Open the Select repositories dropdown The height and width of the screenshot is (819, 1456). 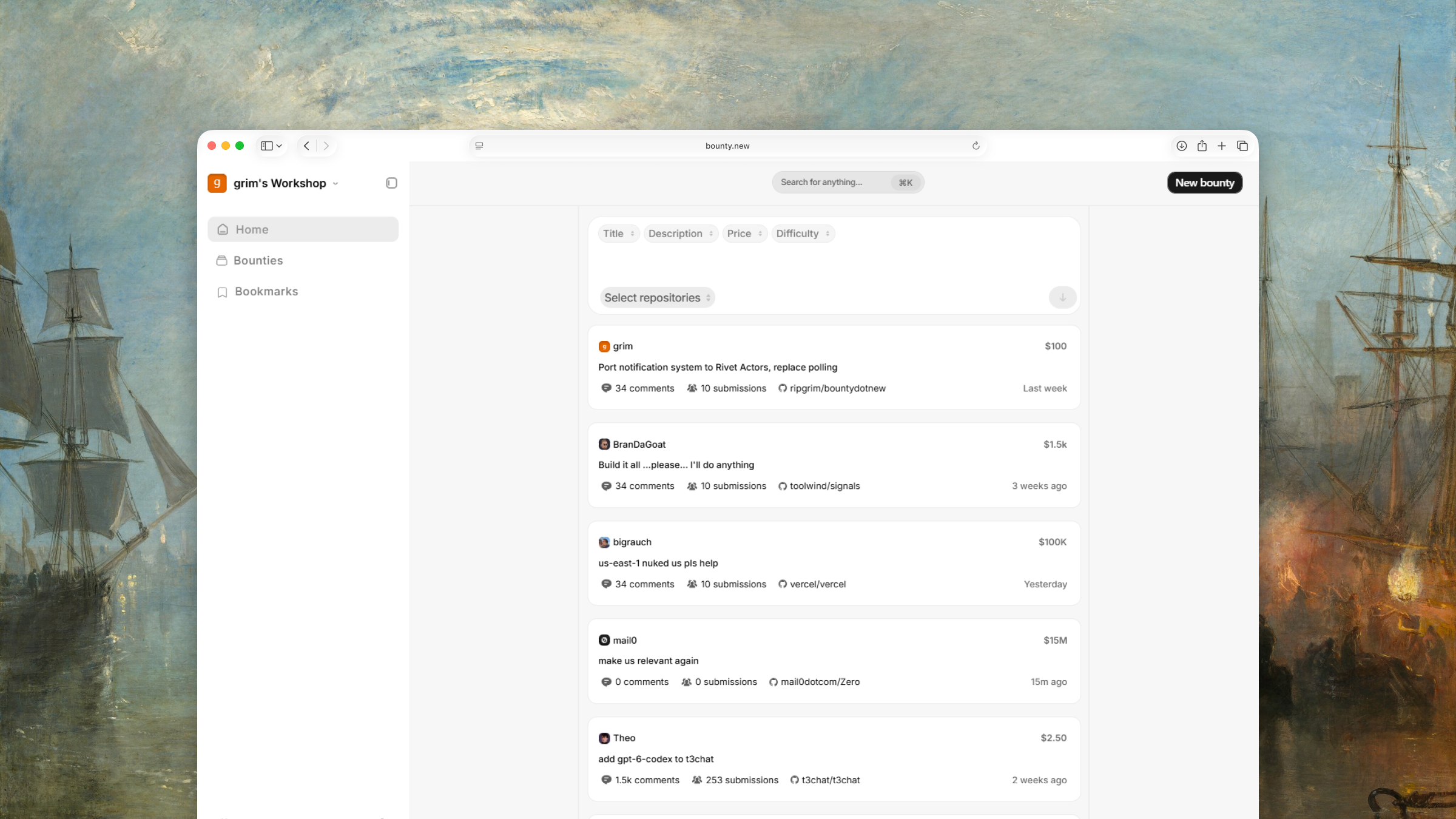pyautogui.click(x=656, y=297)

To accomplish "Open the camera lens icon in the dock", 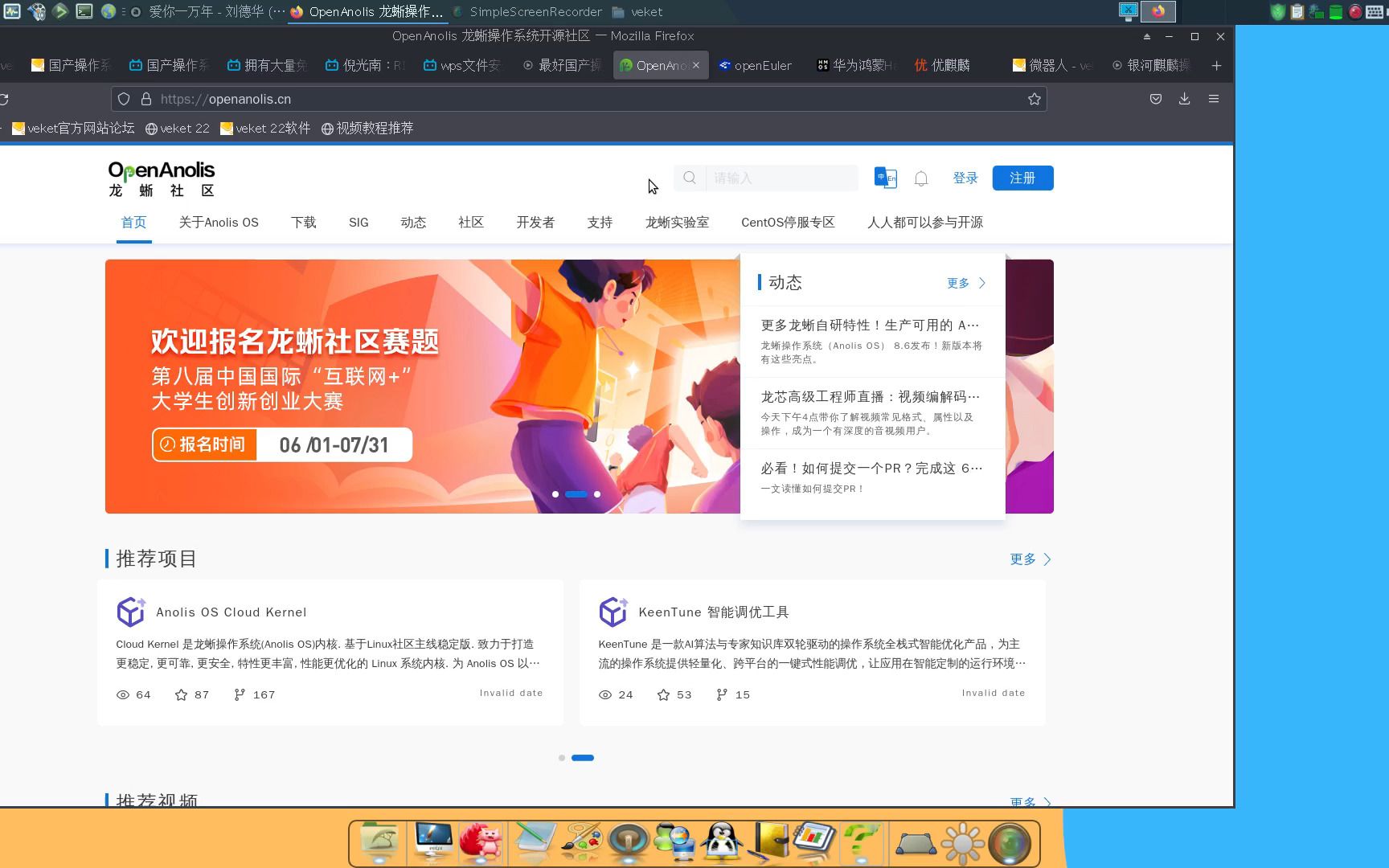I will 1009,842.
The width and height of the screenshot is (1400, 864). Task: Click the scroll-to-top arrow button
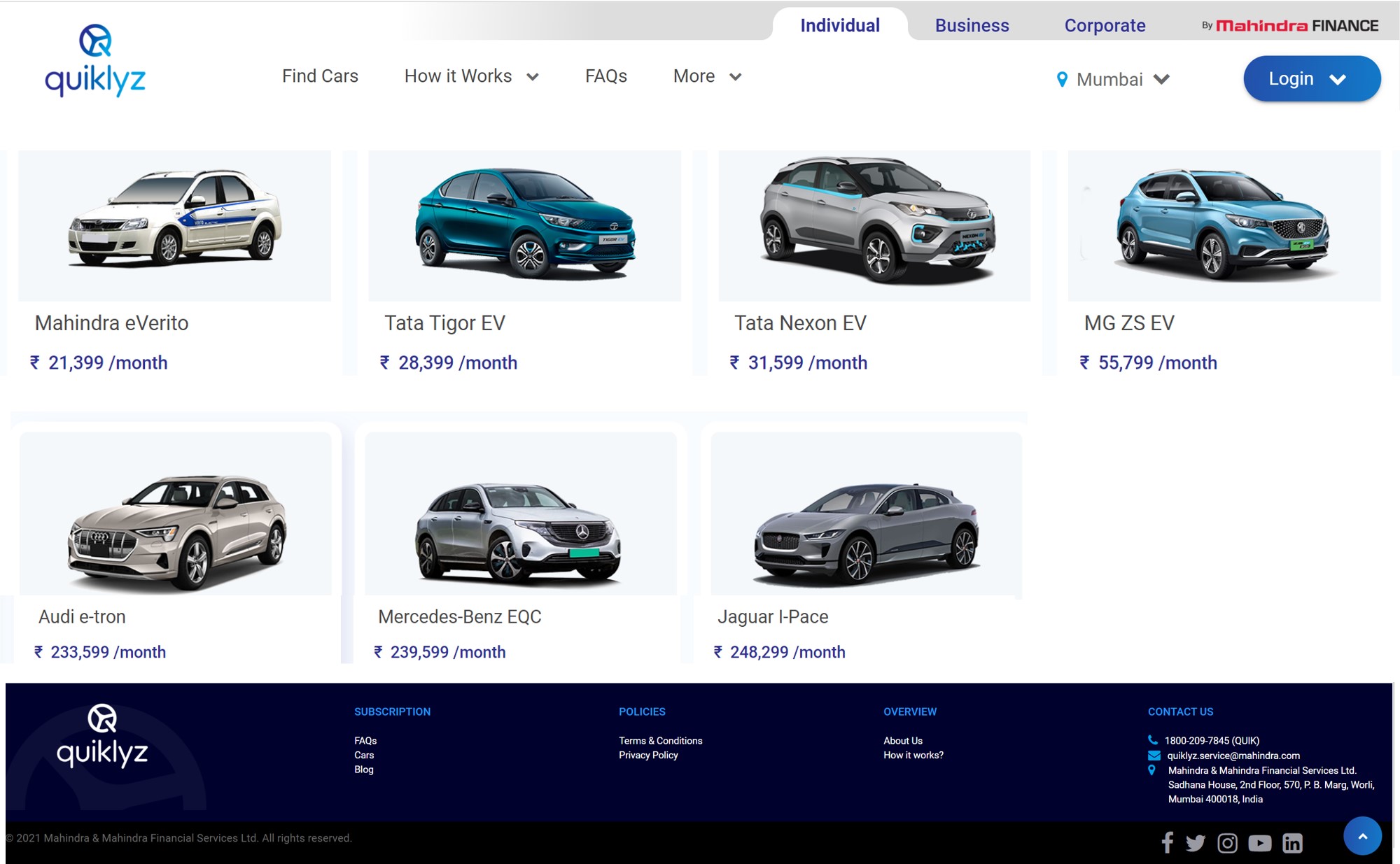click(x=1362, y=835)
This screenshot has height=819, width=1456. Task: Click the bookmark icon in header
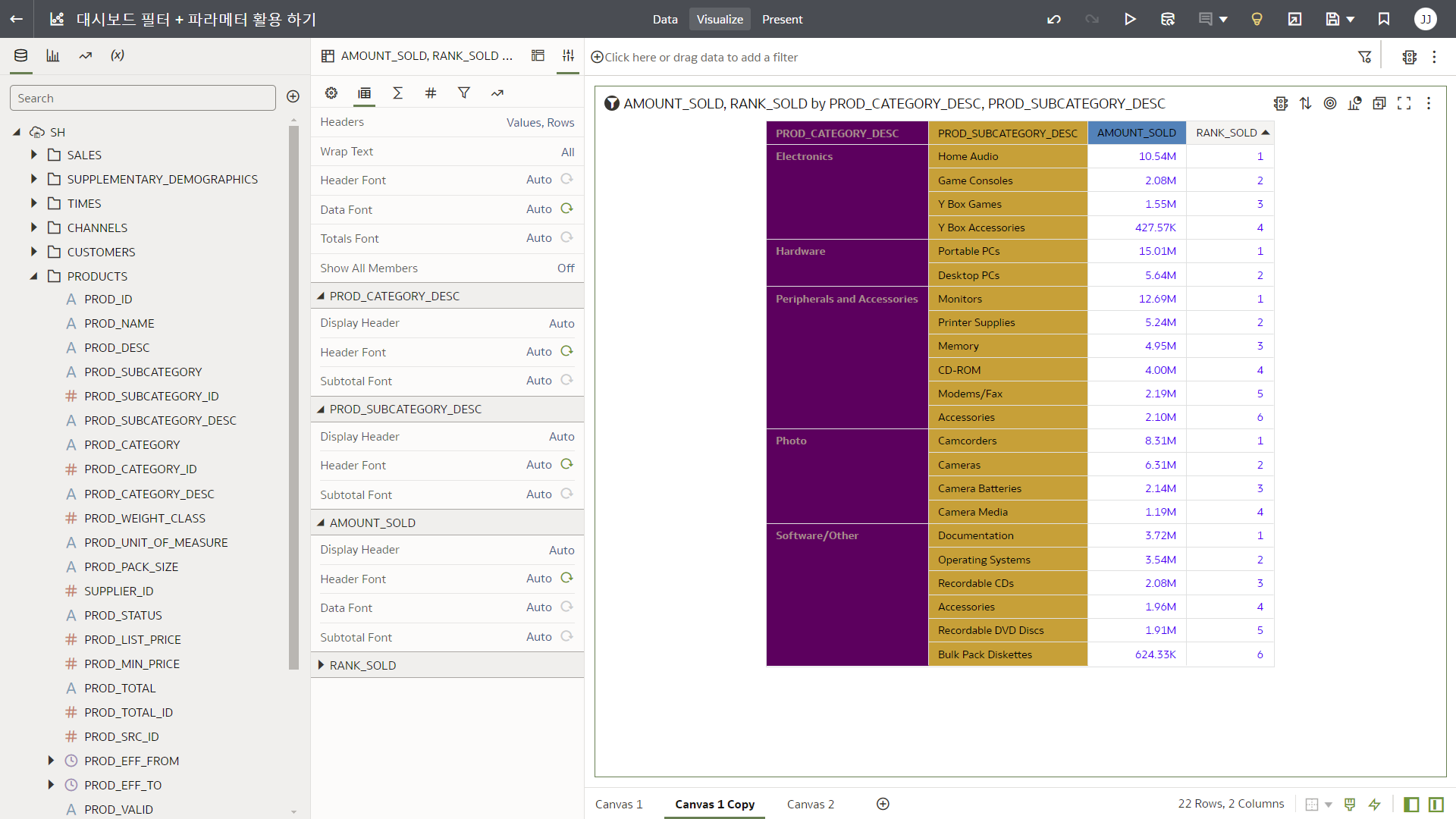tap(1384, 19)
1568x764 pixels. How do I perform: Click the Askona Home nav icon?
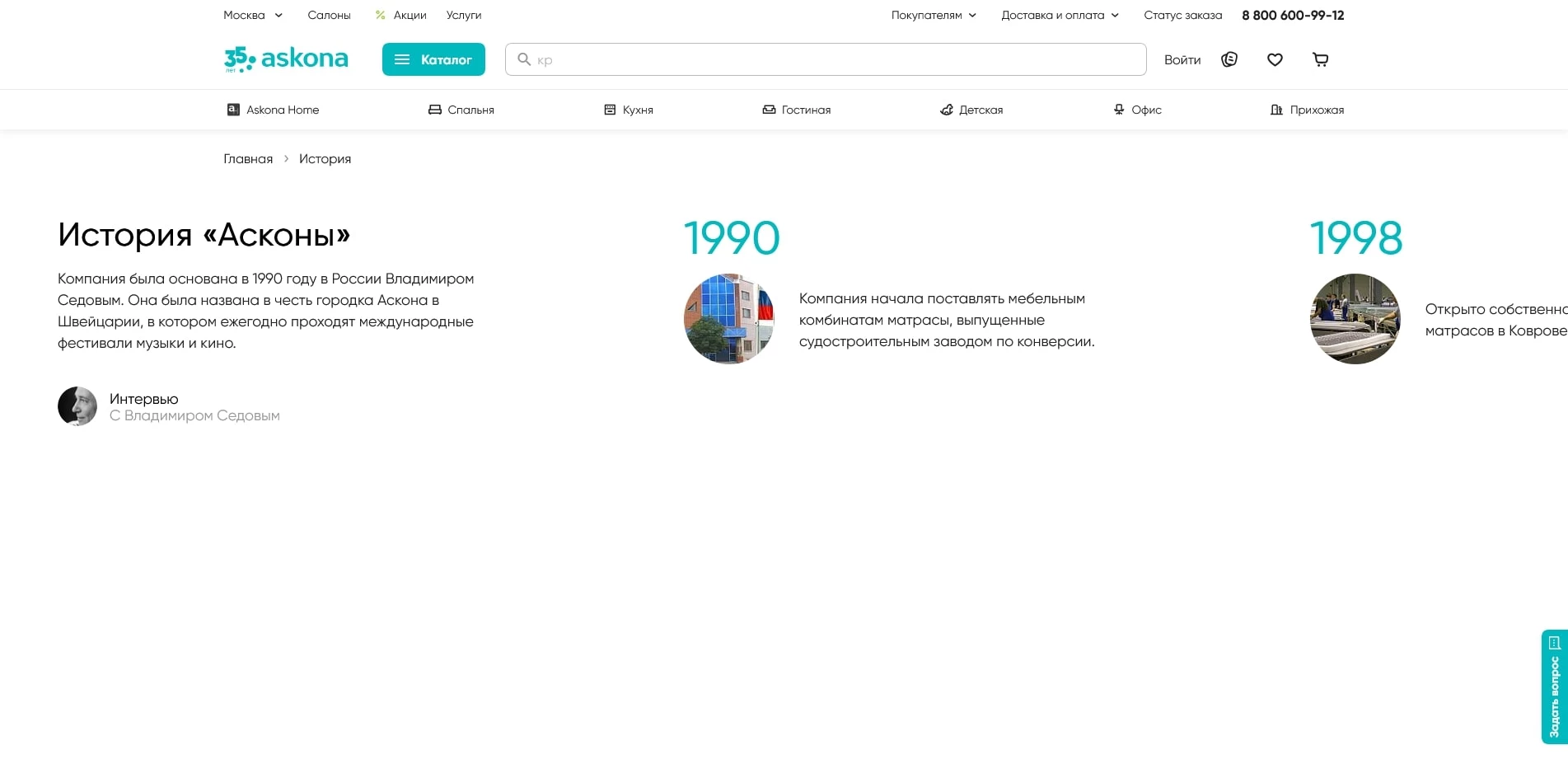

▶ **Task prompt**
Leaving the pictures aside, transcribe only the lines from the one containing "This screenshot has" to the final line of the listing above, inclusive, exactly as they appear.

▶ **Answer area**
This screenshot has height=819, width=1456. Task: Click the bookmark icon in header
tap(1384, 19)
1568x764 pixels. How do I perform: Click the Askona Home nav icon?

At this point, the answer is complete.